Angst vor Verfolgung – Russische Propaganda bringt Kritiker zum Schweigen
Aggressiv, ungerechtfertigt und verbunden mit vielen Verbrechen gegen die Menschlichkeit. So wird der Krieg in der Ukraine im Westen wahrgenommen.Diese oder eine ähnliche Sicht hatten anfangs auch einige Menschen in Russland. Sie demonstrierten und bekamen dafür viel Aufmerksamkeit. Doch dann wurden die Proteste immer weniger.
Dass die sogenannte "Spezialoperation" ein Kampf gegen den kollektiven Westen ist, diesen Eindruck möchte die staatliche russische Propaganda vermitteln. Ein Großteil der Russinnen und Russen scheint dafür empfänglich sein – trotz der Erfahrungen aus der Sowjetzeit.
Evgeniya Pyatovskaja ist Doktorandin an der University of South Florida. Sie sagt: "Die Sowjetzeit hat enorm dazu beigetragen, den Menschen nicht zu vermitteln, wie man für sich selbst denkt und Dinge hinterfragt. Die Menschen hatten keine Gelegeneit zu lernen, wie sie kritische Denker werden, wie man selbständig denkt. Sie hatten keine Chance zu begreifen, dass man Machthaber hinterfragen kann und dass das normal ist."
Zudem gibt es zwischen der aktuellen russischen Propaganda und der früheren sowjetischen deutliche Unterschiede. Obwohl momentan sehr viele traditionelle Begriffe und Vorstellungen Verwendung fänden, sei der technische Ansatz völlig anders, sagen Wissenschaftler. Erfahrungen mit sowjetischer Propaganda helfen demnach nicht automatisch die aktuelle Propaganda zu entlarven.
Die moderne Propaganda in Russland sei in vielerlei Hinsicht effektiver als die sowjetische Propaganda, erklärt Anton Shirikov, Politikwissenschaftler an der Columbia University. Sie berücksichtige unter anderem, dass die Menschen Informationen aus verschiedenen Quellen erhalten können. "Und sie versucht, ein Bild zu vermitteln, das nicht unbedingt den Behörden nützt, sondern dem, was sich die Bürger selbst wünschen."

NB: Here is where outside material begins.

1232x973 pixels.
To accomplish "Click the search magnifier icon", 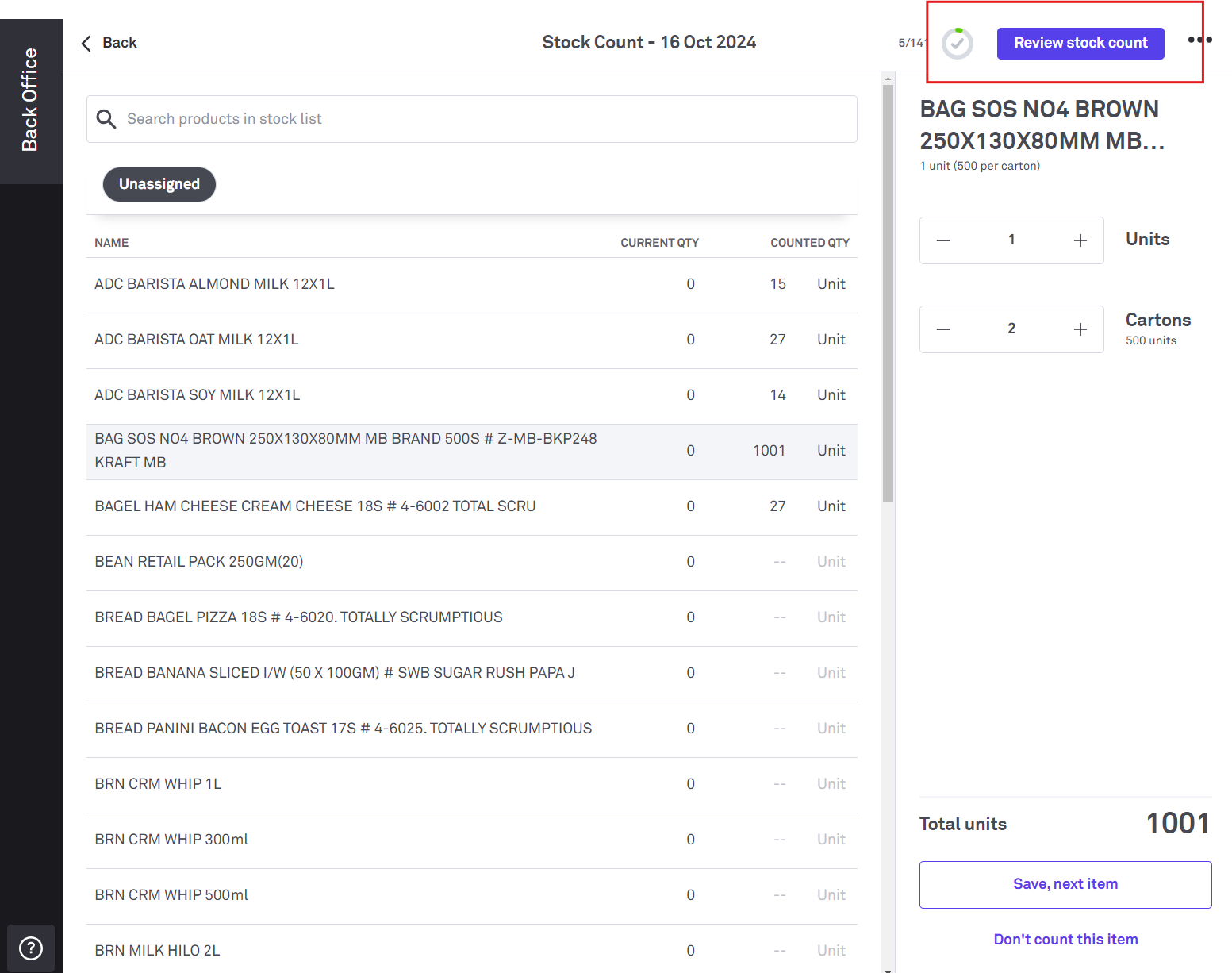I will click(106, 119).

Zwei schwere Enttäuschungen in kurzer Zeit haben die hartnäckige Abneigung der russischen Bürger gegenüber politischen Zugehörigkeiten geprägt: zuerst im sowjetischen Regime und dann in der sogenannten "Demokratie" in Russland in den 1990er Jahren.
Fachleute halten es für möglich ist, dass viele Russen zwar nicht auf die Propaganda hereinfallen und den Krieg nicht unterstützen, aber einfach Angst haben, über ihre Haltung und ihre Gefühle zu sprechen aus Furcht vor Repressionen und Verfolgung.

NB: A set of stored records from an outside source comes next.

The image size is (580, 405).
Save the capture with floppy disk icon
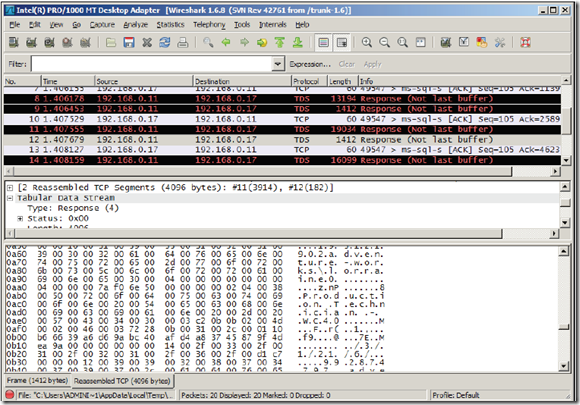[129, 43]
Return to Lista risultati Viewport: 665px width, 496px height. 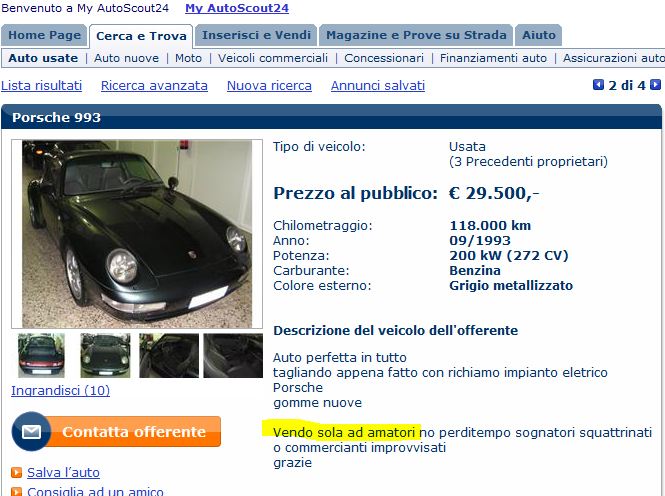(x=42, y=86)

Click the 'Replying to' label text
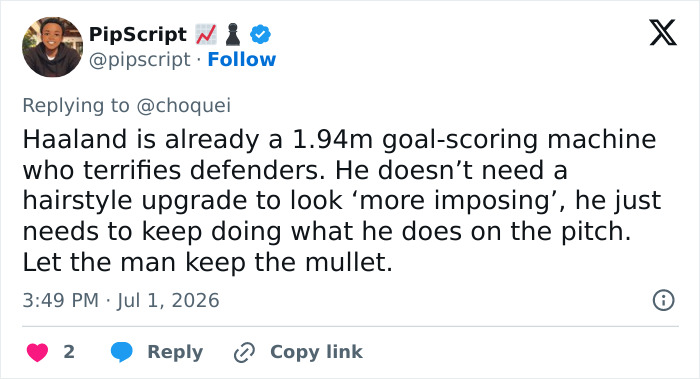(76, 105)
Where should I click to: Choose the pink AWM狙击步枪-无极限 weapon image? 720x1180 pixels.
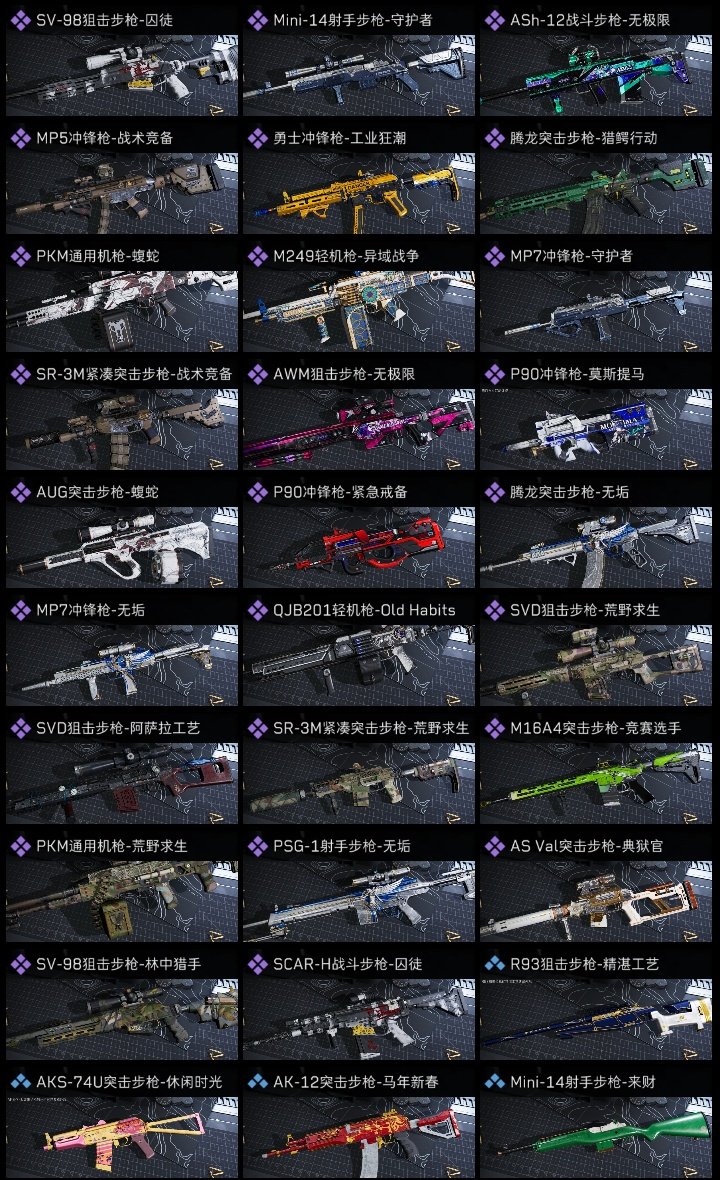click(359, 430)
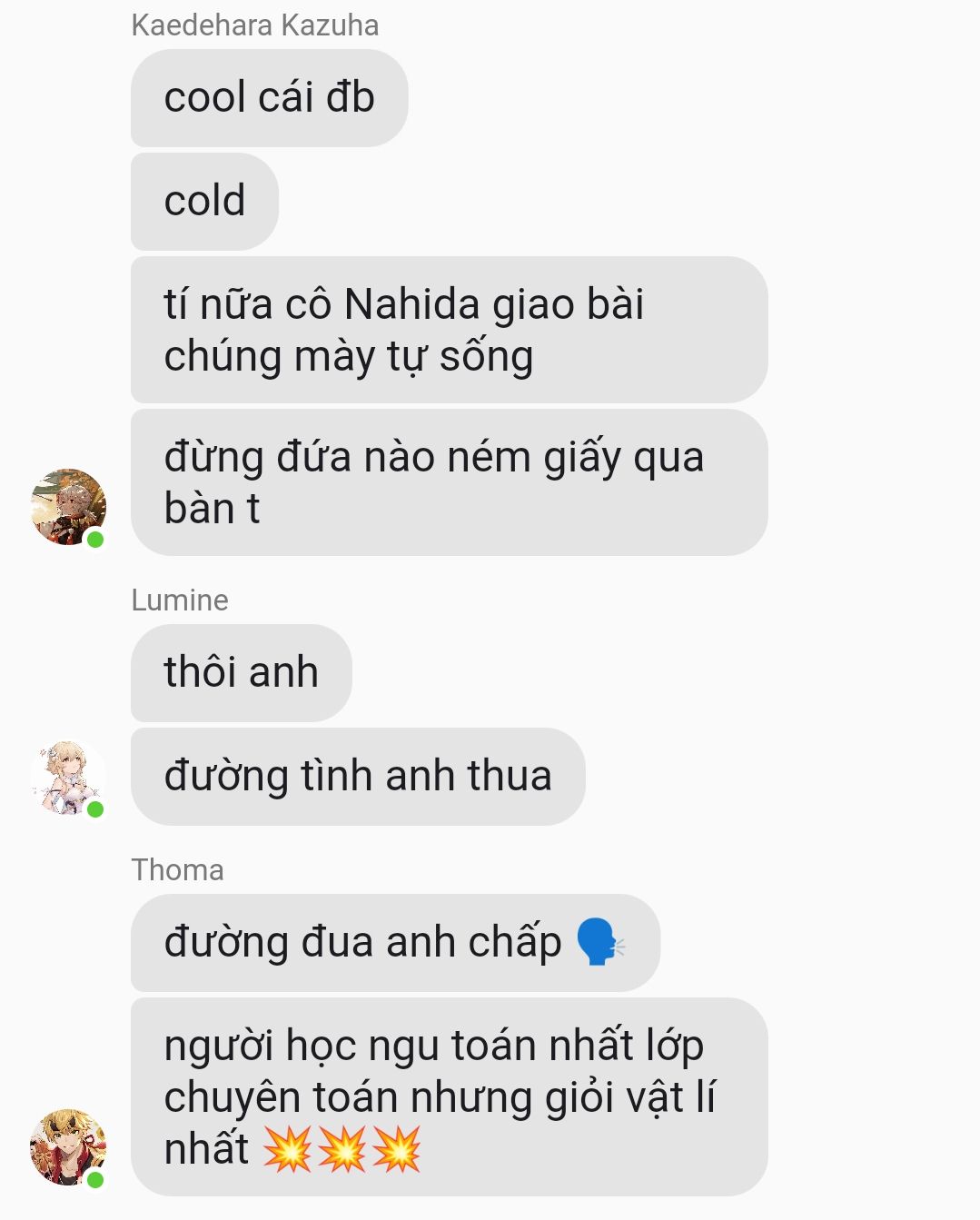Viewport: 980px width, 1220px height.
Task: Tap the 'đường tình anh thua' message
Action: click(x=358, y=777)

Diese Menschen gehen nicht nicht nur auf Distanz zur Regierung, sondern leben auch in einer Parallelwelt. Und so scheint der von der russischen Führung entfachte Krieg "parallel" zu ihrem Leben abzulaufen – so lange er sie und ihre Familien nicht direkt betrifft, erklärt Shirikov: "Es scheint so zu sein, dass ein erheblicher Teil der Bürger – die Mehrheit oder nicht, schwer zu sagen – keinen Krieg will. Aber gleichzeitig beschäftigt sie der Krieg, den sie eigentlich ablehnen, relativ wenig."